Il programma elettorale veltroniano all’insegna di mancate risposte (come da noi denunciate con la ns. Lettera aperta) sui problemi cruciali con soluzioni concrete e chiare e con la volontà di portare in lista ‘falsi specchietti per le allodole’ generali, prefetti, industriali, il tutto condito in ‘salsa ambigua’, è la ragione del fallimento. Senza contare che il signor Veltroni aveva anche promesso la presentazione della squadra di governo prima del voto ma non è mai arrivata, lo stesso per Berlusconi: la differenza è che Veltroni ha perso e il Berlusca ha stravinto con 9 punti in % in entrambe le Camere grazie a tre milioni di voti in più. Ma se la perdita è di pura marca veltroniana, ciò è dovuta anche grazie a tutti quei collaboratori del Walter che lo hanno lasciato percorrere strade ambigue e non chiare, adeguandosi al suo sistema. Senza contare tutto l’entourage intellettualoide e giornalistico che ha girato a favore del Walter e che non è poco. Le componenti del Pd debbono ripensare l’essere partito proprio per dare spazio a metodi di dialogo e pluralismo interno più evoluti e rispettosi, come pure trovare sistemi di selezione della classe dirigente e delle candidature del partito, non in virtù dell’appoggio delle varie consorterie (diessine o popolari), ma per una meritocrazia necessarissima basata su qualità umane e politiche verificabili non per cordate e gruppi di potere, ma per manifestazioni di chiara, severa trasparenza e verificabilità sul campo della vita e non delle ‘scuole’ di partito.

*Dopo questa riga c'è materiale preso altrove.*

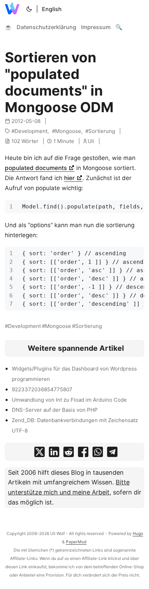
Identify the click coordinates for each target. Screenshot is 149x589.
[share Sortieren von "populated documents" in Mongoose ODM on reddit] (68, 453)
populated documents (37, 167)
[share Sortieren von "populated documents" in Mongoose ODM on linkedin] (54, 453)
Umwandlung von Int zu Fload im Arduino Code (69, 399)
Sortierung (101, 131)
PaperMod (76, 541)
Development (31, 131)
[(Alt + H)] (13, 9)
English (52, 9)
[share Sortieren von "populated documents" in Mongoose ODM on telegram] (112, 453)
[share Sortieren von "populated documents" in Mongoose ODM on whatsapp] (98, 453)
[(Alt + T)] (29, 9)
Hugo (138, 533)
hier (70, 178)
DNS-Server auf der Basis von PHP (55, 410)
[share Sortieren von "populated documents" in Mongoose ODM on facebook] (83, 453)
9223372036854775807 (42, 389)
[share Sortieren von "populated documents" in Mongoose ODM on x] (39, 453)
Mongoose (68, 131)
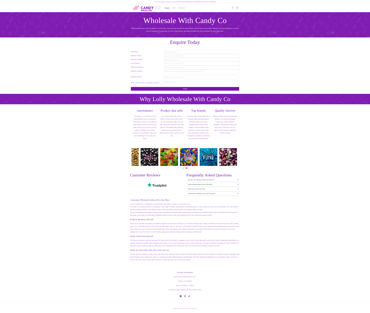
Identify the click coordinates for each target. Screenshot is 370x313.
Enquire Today (185, 42)
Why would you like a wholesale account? (145, 82)
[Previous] (135, 157)
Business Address (137, 71)
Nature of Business (137, 67)
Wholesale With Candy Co (185, 20)
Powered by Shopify (192, 308)
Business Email (136, 76)
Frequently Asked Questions (209, 175)
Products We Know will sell (141, 219)
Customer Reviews (145, 175)
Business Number (137, 59)
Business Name (136, 55)
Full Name (135, 51)
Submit (185, 89)
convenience (145, 110)
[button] (182, 8)
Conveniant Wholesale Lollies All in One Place (150, 200)
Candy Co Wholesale (182, 308)
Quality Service (225, 110)
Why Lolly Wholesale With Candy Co (185, 99)
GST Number (136, 63)
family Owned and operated (141, 236)
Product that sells (172, 110)
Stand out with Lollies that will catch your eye (149, 250)
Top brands (198, 110)
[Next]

Intanto però sono scomparsi i socialisti e i comunisti. Per chi c’era dentro non abbiamo perso proprio niente, anzi bene: guardateli in faccia questi ex-parlamentari da Bertinotti, a Mussi a Salvi, a De Michelis a Boselli a Giordano a Pecorario Scanio e così via. Sono inaciditi, stizziti e incavolati con il mondo. Ma se la debbono prendere con se stessi che ancora non hanno capito non solo dove sta andando il nostro Paese, ma neppure di cosa sia la crisi internazionale del Socialismo e della fine del Comunismo. Però alcuni di loro sono ancora ancorati alle falci e martello oltre ad una politica riformista fuori tempo e fuori luogo in un società capitalistica che invece richiederebbe nuove prospettive anche tenendo conto di un contesto mondiale molto complesso e problematicizzato.

E se con queste elezioni – grazie alla nascita solo sei mesi fa del Pd e grazie anche a Berlusconi per la nascita del Pdl (con la fagocitazione di AN), quattro mesi fa, – si è raggiunto uno sfoltimento dello zoo partitico andando verso il bipartitismo (Terza Repubblica), con il prossimo traguardo dovranno essere le Grandi Riforme da quelle costituzionali alle parlamentari a quelle elettorali (Quarta Repubblica).

Questa legislatura dà a Berlusconi e al Centro-destra l’opportunità di dimostrare se in queste tre legislature (dal 1994), abbiano maturato una nuova cultura di governo e di soluzione dei problemi italiani all’altezza delle sfide nazionali e della globalizzazione. Berlusconi cercherà di muoversi bene, da statista maturo come ha voluto dimostrare alla sua prima conferenza stampa, perché ha nel cassetto un ultimo sogno da raggiungere: ‘da grande’ vorrà abitare il palazzo del Quirinale e concludere così al top il suo percorso politico.